* **Exercise**: Starting at the beginning of the rows and going on through the line that contains "I will coord(926,321).", output each line as a Markdown table with the columns Number and Content, giving each line's sequence number under Number and the line itself under Content. Leave out any blank lines.

* **Stored rows**:
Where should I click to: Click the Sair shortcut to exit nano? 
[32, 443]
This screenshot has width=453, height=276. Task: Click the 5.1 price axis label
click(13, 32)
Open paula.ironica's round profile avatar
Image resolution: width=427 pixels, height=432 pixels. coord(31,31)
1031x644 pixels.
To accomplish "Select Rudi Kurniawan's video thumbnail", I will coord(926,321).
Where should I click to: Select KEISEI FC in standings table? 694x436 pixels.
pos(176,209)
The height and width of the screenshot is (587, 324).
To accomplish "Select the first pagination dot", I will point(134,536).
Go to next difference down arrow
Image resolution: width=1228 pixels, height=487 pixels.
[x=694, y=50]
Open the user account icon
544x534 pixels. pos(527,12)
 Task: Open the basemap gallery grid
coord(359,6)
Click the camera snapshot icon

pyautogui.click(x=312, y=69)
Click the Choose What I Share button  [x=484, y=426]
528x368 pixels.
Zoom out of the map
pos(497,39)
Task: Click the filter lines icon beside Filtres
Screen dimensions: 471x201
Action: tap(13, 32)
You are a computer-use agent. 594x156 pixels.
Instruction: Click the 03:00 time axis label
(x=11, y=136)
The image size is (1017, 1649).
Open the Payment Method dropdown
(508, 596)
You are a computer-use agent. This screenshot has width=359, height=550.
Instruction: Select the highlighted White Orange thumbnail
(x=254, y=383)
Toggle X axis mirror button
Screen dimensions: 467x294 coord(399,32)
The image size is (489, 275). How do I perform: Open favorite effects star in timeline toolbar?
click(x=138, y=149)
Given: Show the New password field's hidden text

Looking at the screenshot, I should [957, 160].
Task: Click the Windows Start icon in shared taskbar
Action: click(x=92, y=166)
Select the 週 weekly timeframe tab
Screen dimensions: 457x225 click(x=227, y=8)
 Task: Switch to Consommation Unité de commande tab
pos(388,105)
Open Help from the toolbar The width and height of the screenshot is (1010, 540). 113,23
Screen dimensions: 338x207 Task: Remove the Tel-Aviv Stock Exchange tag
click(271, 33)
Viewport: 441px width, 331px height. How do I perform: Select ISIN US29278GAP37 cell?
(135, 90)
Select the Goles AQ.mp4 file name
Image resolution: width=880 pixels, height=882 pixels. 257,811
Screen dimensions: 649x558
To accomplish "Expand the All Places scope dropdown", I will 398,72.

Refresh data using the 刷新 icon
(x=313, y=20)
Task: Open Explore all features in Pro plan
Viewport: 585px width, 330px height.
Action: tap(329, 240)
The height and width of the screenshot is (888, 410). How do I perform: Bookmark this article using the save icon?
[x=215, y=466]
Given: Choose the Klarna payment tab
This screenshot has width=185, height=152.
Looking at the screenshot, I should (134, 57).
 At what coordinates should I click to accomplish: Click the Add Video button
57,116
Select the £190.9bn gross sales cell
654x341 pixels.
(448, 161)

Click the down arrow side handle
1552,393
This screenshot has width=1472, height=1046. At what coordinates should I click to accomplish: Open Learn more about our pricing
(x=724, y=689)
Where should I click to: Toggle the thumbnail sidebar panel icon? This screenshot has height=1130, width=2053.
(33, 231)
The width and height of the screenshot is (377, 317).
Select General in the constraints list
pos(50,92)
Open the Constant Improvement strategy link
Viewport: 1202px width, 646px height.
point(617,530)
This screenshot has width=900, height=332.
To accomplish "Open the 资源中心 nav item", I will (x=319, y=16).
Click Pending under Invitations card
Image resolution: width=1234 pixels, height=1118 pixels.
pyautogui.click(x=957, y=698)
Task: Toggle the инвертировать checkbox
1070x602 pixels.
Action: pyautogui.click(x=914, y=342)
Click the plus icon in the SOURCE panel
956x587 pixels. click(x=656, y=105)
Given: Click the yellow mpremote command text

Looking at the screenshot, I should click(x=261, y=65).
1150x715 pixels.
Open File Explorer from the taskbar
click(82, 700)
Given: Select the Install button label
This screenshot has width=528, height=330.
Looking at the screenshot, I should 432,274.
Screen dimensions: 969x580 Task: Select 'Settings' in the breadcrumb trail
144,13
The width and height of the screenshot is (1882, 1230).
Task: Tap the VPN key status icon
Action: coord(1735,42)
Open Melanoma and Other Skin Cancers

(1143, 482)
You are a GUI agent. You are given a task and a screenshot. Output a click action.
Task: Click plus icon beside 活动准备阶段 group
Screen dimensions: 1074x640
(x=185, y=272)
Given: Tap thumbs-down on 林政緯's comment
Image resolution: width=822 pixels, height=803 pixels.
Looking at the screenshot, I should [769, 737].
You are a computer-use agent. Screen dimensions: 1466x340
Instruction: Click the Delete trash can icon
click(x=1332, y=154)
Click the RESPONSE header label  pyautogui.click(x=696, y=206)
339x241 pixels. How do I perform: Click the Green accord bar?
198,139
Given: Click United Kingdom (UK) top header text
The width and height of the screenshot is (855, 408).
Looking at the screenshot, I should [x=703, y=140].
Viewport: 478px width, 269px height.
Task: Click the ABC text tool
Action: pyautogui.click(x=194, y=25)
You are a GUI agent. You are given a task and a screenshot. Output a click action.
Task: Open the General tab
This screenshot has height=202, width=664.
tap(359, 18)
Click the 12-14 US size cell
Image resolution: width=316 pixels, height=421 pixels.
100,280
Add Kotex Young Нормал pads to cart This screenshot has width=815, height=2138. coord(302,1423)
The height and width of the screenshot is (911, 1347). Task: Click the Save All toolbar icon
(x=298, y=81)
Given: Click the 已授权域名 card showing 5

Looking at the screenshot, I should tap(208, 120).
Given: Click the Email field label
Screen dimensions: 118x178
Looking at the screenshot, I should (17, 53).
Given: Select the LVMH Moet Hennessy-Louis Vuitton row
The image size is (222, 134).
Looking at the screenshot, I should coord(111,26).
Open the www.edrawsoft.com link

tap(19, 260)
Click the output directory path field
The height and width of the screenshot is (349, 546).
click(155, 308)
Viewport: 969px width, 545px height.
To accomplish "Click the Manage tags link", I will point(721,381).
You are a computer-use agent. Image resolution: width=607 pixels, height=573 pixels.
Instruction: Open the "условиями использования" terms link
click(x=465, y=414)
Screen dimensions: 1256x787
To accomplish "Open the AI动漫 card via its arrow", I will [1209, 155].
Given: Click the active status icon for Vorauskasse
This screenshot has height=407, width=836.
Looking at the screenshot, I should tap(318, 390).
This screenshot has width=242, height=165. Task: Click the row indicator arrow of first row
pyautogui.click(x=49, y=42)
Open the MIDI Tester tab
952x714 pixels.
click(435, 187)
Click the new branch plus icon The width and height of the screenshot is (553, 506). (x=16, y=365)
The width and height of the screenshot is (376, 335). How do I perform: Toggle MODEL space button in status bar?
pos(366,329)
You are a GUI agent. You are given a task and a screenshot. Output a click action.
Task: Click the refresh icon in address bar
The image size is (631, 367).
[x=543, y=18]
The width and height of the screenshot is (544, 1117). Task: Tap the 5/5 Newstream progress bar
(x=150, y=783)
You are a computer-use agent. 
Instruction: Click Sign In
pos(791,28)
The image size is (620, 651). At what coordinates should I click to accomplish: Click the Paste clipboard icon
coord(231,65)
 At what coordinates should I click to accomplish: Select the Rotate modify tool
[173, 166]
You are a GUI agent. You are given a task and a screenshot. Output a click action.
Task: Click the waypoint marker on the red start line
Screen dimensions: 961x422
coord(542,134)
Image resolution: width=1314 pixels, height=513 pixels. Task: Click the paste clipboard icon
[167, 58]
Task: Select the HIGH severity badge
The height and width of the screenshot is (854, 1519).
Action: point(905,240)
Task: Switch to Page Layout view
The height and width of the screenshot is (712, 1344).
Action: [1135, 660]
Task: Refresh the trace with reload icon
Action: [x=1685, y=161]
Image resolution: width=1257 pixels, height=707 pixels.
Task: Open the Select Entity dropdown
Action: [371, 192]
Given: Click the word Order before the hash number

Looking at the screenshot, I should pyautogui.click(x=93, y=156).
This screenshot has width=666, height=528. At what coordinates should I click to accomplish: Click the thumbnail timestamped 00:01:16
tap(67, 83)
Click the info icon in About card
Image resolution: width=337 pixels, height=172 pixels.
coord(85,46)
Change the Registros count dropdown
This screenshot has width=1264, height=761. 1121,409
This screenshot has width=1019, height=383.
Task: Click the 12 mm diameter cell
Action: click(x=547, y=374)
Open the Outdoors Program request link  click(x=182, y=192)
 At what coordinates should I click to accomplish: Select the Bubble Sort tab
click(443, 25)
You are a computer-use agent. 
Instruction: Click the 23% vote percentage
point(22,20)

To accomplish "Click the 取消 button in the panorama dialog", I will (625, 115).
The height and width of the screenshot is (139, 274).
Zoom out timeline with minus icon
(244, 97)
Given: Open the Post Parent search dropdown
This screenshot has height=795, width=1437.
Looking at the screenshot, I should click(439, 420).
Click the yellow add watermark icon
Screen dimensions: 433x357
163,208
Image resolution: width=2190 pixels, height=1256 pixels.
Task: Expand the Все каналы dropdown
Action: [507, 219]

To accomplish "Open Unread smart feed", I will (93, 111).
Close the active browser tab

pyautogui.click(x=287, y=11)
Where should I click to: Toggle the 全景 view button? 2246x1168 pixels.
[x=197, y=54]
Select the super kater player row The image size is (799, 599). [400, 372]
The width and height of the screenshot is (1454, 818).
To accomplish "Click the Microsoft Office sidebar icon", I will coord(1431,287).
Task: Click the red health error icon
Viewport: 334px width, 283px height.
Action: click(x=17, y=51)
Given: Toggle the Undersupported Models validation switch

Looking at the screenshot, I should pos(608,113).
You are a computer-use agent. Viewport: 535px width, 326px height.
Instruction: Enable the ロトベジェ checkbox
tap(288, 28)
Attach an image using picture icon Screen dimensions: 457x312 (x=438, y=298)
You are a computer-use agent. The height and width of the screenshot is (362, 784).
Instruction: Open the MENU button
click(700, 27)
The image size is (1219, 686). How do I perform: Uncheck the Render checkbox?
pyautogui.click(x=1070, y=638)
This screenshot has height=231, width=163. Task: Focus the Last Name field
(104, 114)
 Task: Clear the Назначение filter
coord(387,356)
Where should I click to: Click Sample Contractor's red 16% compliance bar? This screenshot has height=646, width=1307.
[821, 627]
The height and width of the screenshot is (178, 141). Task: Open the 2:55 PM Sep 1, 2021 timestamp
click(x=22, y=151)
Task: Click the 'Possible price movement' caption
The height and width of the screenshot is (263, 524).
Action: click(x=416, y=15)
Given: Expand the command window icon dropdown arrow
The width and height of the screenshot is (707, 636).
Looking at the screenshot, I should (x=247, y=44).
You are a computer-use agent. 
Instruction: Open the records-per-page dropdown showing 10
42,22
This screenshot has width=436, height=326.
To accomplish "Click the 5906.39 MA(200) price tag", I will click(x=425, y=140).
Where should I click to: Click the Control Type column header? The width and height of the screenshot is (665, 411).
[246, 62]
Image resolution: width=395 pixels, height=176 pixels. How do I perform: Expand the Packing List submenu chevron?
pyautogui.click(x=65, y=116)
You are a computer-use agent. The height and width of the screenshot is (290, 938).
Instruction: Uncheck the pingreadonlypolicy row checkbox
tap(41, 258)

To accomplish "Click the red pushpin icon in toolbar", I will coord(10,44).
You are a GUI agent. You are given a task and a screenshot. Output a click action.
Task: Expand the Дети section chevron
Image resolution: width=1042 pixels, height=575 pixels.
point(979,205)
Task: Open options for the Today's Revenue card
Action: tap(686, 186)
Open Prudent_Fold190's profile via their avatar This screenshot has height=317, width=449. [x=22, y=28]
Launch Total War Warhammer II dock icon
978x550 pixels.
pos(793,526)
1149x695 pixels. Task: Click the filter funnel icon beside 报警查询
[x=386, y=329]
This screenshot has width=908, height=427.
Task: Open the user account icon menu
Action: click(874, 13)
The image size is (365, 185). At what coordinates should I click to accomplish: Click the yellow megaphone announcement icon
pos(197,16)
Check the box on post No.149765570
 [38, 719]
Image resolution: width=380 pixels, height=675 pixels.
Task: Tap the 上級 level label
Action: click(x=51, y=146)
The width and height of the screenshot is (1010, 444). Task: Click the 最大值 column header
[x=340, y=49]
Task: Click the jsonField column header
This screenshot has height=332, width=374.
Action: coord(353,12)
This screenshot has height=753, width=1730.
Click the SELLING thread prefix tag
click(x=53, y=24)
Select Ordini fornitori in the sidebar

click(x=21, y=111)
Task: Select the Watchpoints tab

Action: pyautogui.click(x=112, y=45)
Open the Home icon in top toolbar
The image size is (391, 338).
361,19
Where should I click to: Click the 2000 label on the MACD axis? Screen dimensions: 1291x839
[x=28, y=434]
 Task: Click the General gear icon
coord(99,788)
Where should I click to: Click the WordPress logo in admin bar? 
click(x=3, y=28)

* **Answer for this exercise**:
| Number | Content |
|---|---|
| 1 | Where should I click to: Click the Sair shortcut to exit nano?  |
| 2 | [32, 443] |
| 3 | This screenshot has width=453, height=276. Task: Click the 5.1 price axis label |
| 4 | click(13, 32) |
| 5 | Open paula.ironica's round profile avatar |
| 6 | Image resolution: width=427 pixels, height=432 pixels. coord(31,31) |
| 7 | 1031x644 pixels. |
| 8 | To accomplish "Select Rudi Kurniawan's video thumbnail", I will coord(926,321). |